Se proviamo ad allargare un po’ il campo, è tutta una generazione che si definisce nella “perdita della speranza”. Siamo i primi a campare peggio dei nostri genitori – questo si sente ripetere – e certamente facciamo fatica a progettare e prefigurare le nostre esistenze. Certo, i nostri nonni e genitori hanno vissuto in contesti molto più poveri, ma avevano la sensazione di progredire, mentre noi abbiamo la percezione di un benessere che va scemando.
A ben vedere, dunque, si tratta proprio di un problema di speranza, come ha colto facilmente Matteo Renzi, assai capace di rivolgersi ai giovani italiani.
Proviamo dunque a schematizzarla, questa perdita di speranza generazionale:
– I soldi sono finiti. Debito pubblico, crisi economica e perdita d’importanza dell’Occidente consegnano all’Italia una prospettiva incerta e un ruolo assai meno strategico rispetto al Dopoguerra.
– Tutto ciò si riflette in un mercato del lavoro che spesso non consente di avanzare, programmare, mettere su famiglia e magari mettere qualcosa da parte per i figli e le proprie passioni.
– Se nel Dopoguerra l’Italia ha vissuto una lunga stagione di lotte e di espansione dei diritti, oggi si ha la sensazione che i diritti tendano a restringersi.
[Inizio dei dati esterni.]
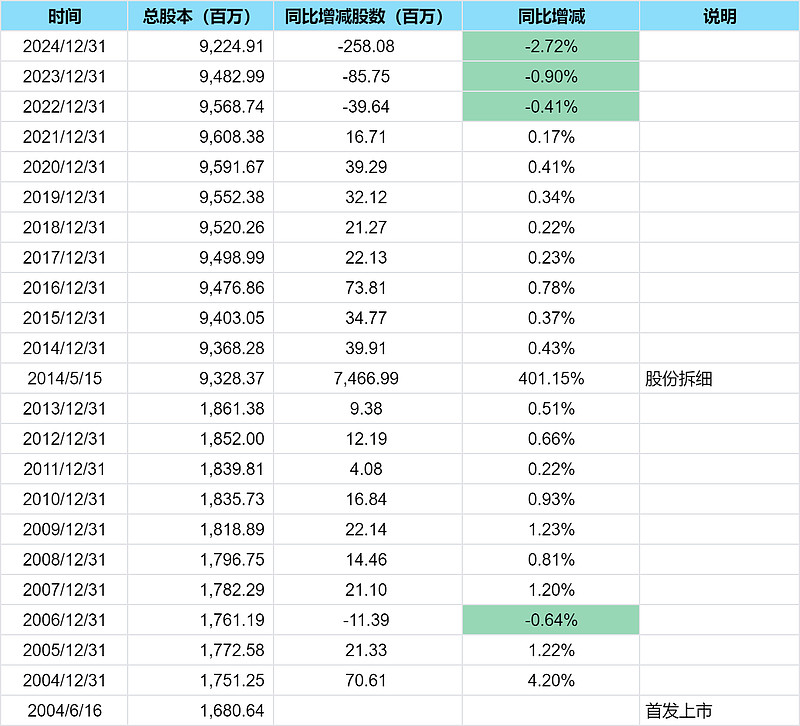The width and height of the screenshot is (800, 726).
Task: Click the 2024/12/31 date cell
Action: (64, 47)
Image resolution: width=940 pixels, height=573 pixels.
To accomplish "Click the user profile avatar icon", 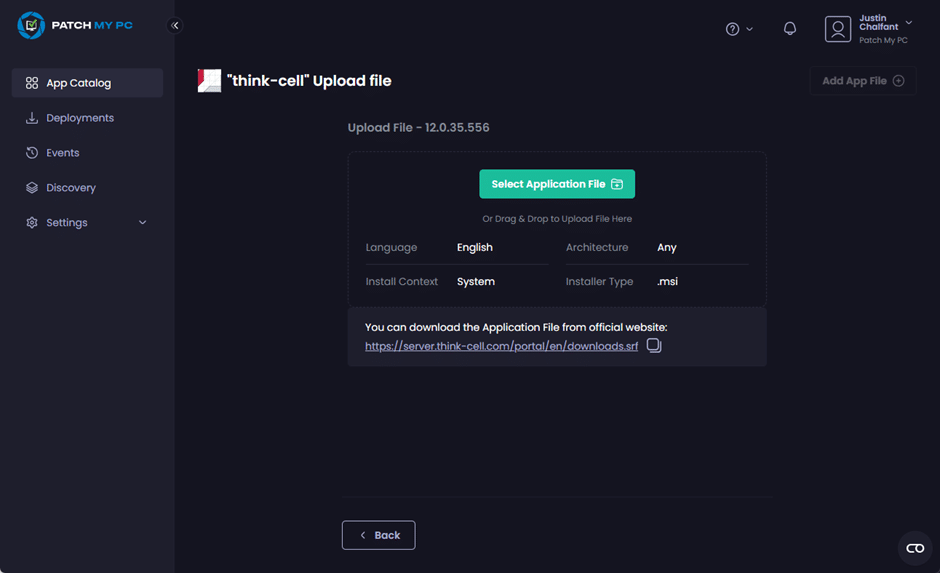I will pos(837,29).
Talora la loro difesa si tinge di conservatorismo e testimonia una difficoltà a interpretare una realtà trasformata.
– Il centro del mondo non è più qui. L’Europa è in crisi (e noi più di tutti) e la ricchezza si sposta verso Asia e America. Siamo alla periferia dell’impero, custodi di una ricchezza e di un passato glorioso.
– Il dibattito pubblico non parla che di tagli. Per carità, sacrosanti. Ma certamente non proprio esaltanti, tanto più a paragone di generazioni precedenti che hanno speso tanto. Come sa qualunque imprenditore, è difficile credere veramente in un progetto se si parte dalle sforbiciate che si vogliono fare.
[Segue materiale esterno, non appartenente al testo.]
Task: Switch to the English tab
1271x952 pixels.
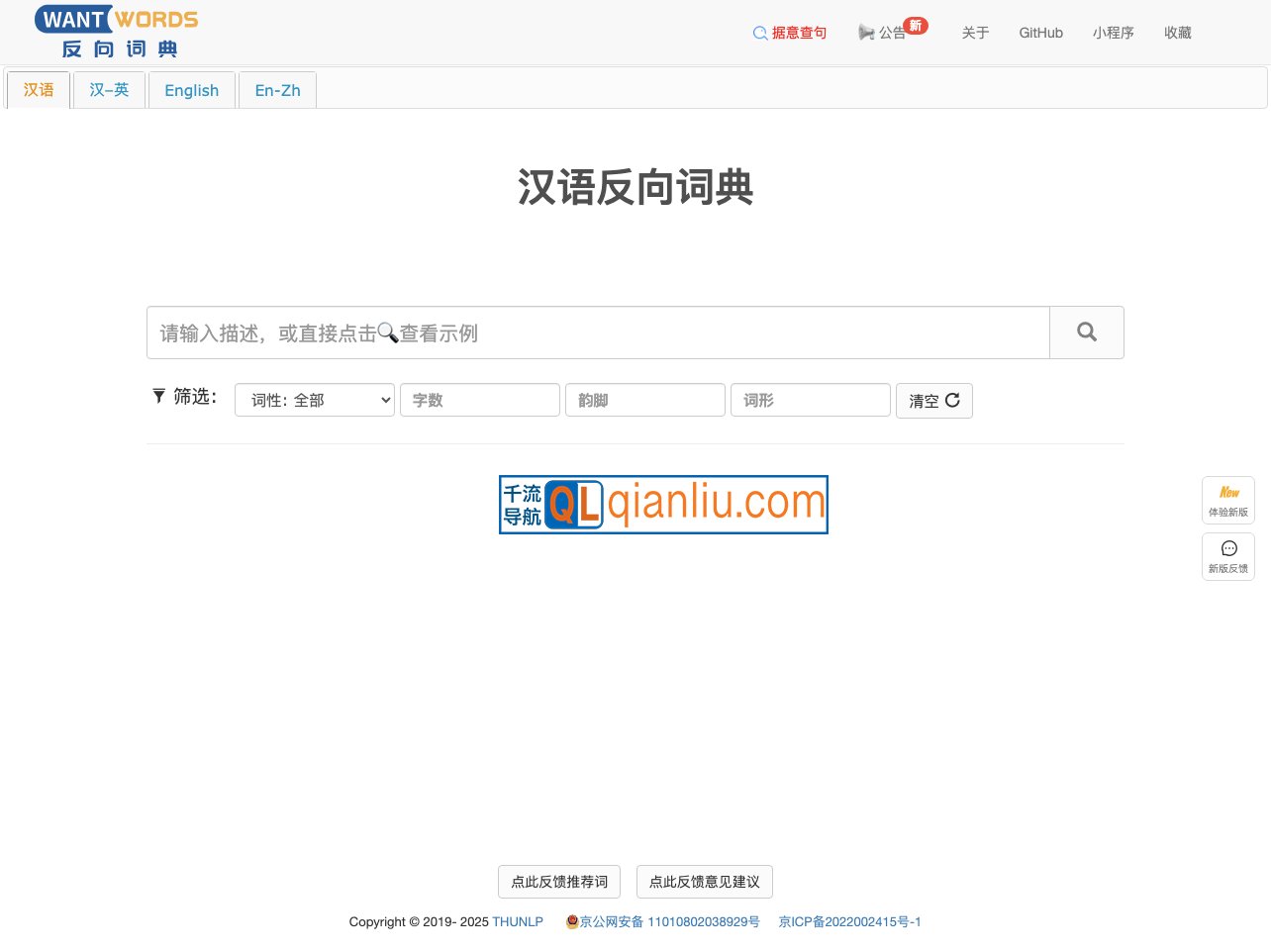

– La rivoluzione tecnologica. Internet è una straordinaria opportunità umana e professionale, ma che ha forti implicazioni culturali e psicologiche. Non è detto che produca più felicità (soprattutto nei cosiddetti “nativi digitali”) e certamente rischia di produrre maggiore solitudine.
La politica non può essere ridotta a buona amministrazione (magari ce ne fosse di più!). Per ripartire ci vuole una grande tensione ideale e uno sforzo culturale. Bisogna rompere gli schemi consolidati e non parlare solo di soldi e di soldi che non ci sono. Sembra qualcosa di astratto, invece è la cosa più concreta che c’è.